START MATERIAL FOR THE TASK
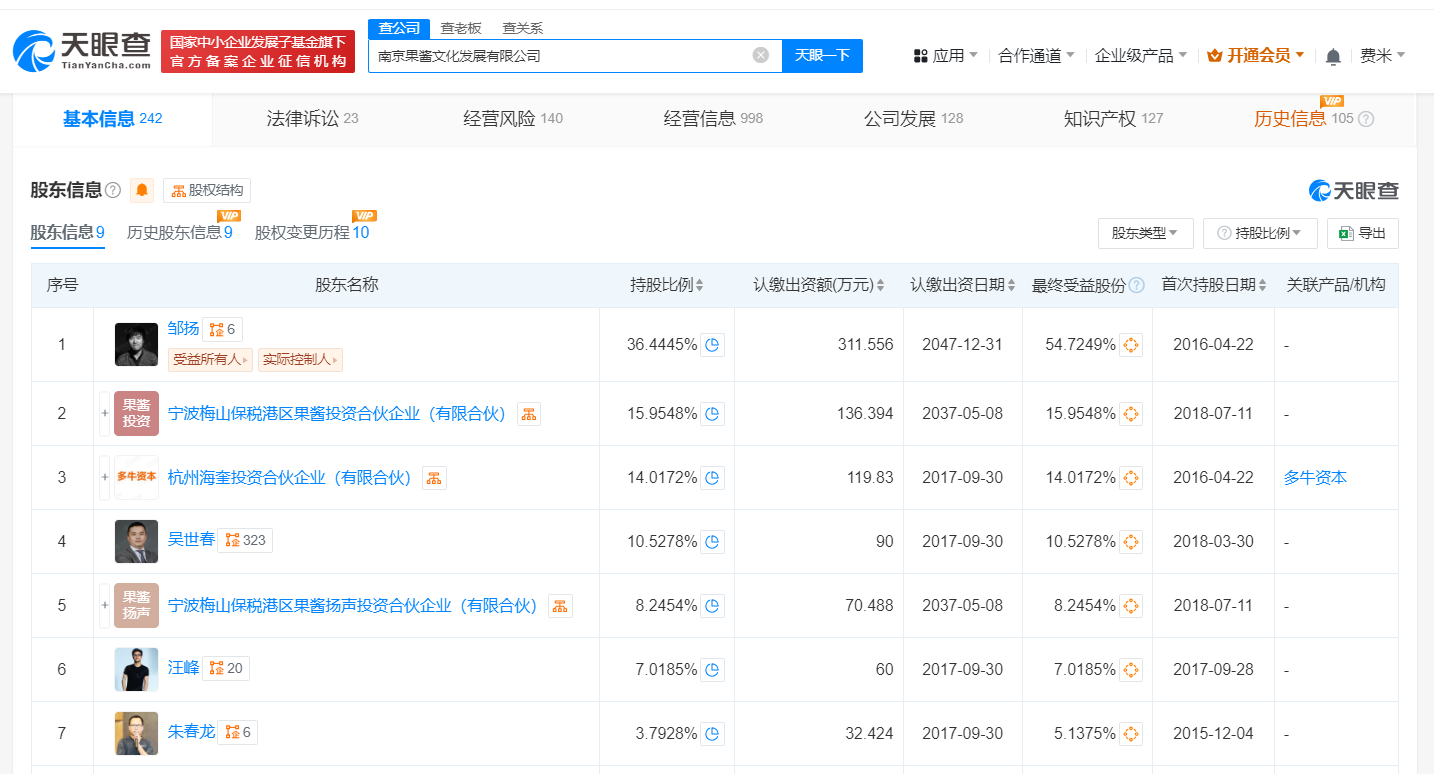
Task: Clear search text with the X icon
Action: tap(760, 55)
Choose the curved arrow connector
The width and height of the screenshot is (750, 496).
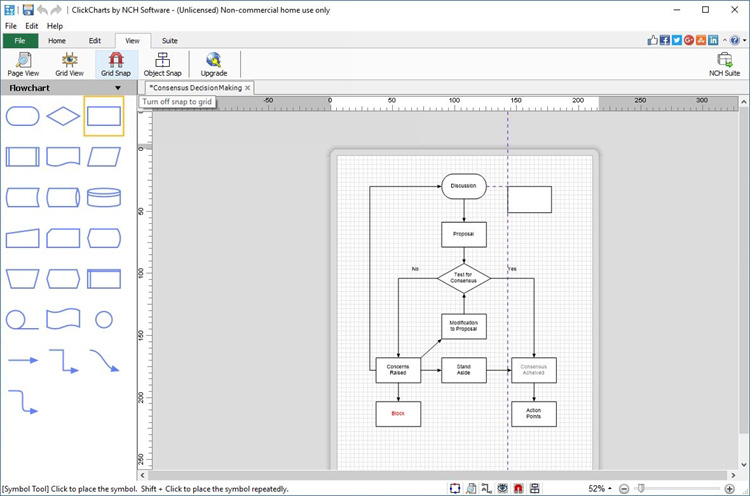pyautogui.click(x=104, y=360)
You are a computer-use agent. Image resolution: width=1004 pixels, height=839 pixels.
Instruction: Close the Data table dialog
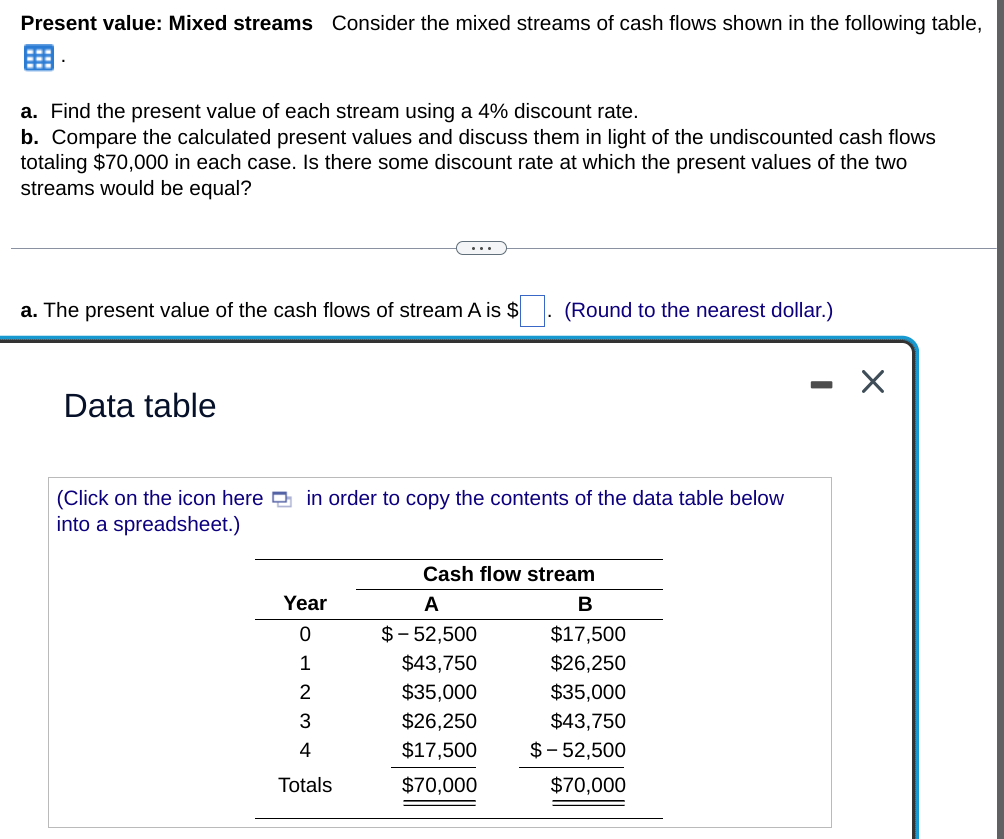tap(872, 381)
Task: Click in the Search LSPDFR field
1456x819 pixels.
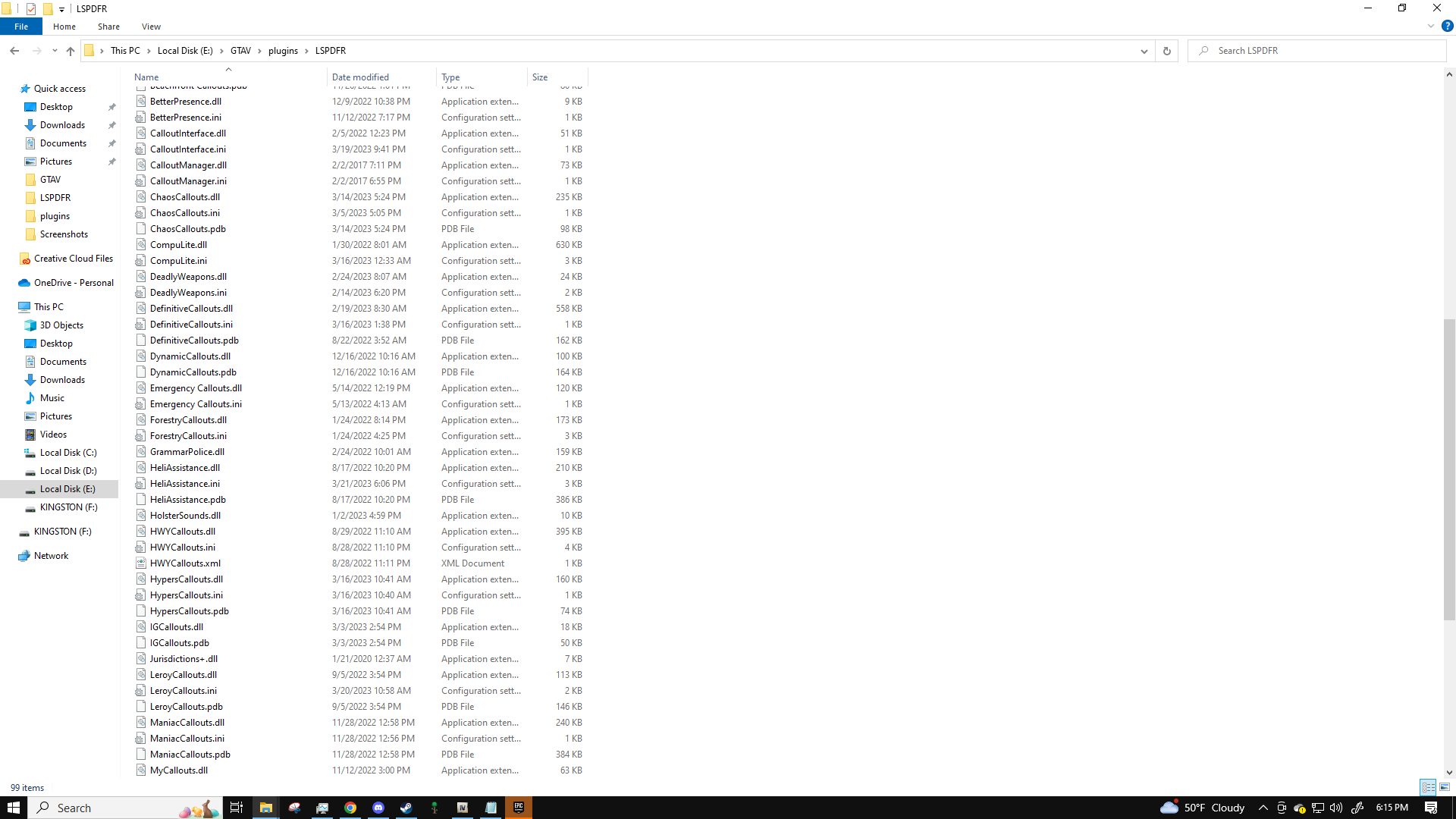Action: (1320, 51)
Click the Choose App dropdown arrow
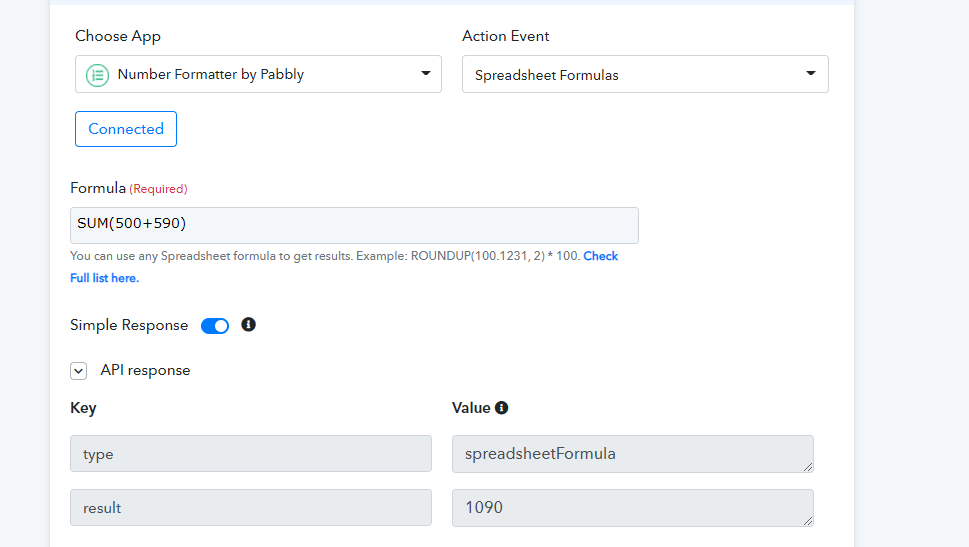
END MATERIAL FOR THE TASK
WRITTEN INSTRUCTION: Rewrite the entries above with "dialog" replaced by "window" and nothing else changed, leaving out the pictures.

ANSWER TO THIS TASK:
Task: Clear search text with the X icon
Action: tap(760, 55)
Choose the curved arrow connector
The width and height of the screenshot is (750, 496).
pyautogui.click(x=104, y=360)
You are a computer-use agent. Image resolution: width=1004 pixels, height=839 pixels.
Instruction: Close the Data table window
tap(872, 381)
Task: Click in the Search LSPDFR field
1456x819 pixels.
Action: (1320, 51)
Click the Choose App dropdown arrow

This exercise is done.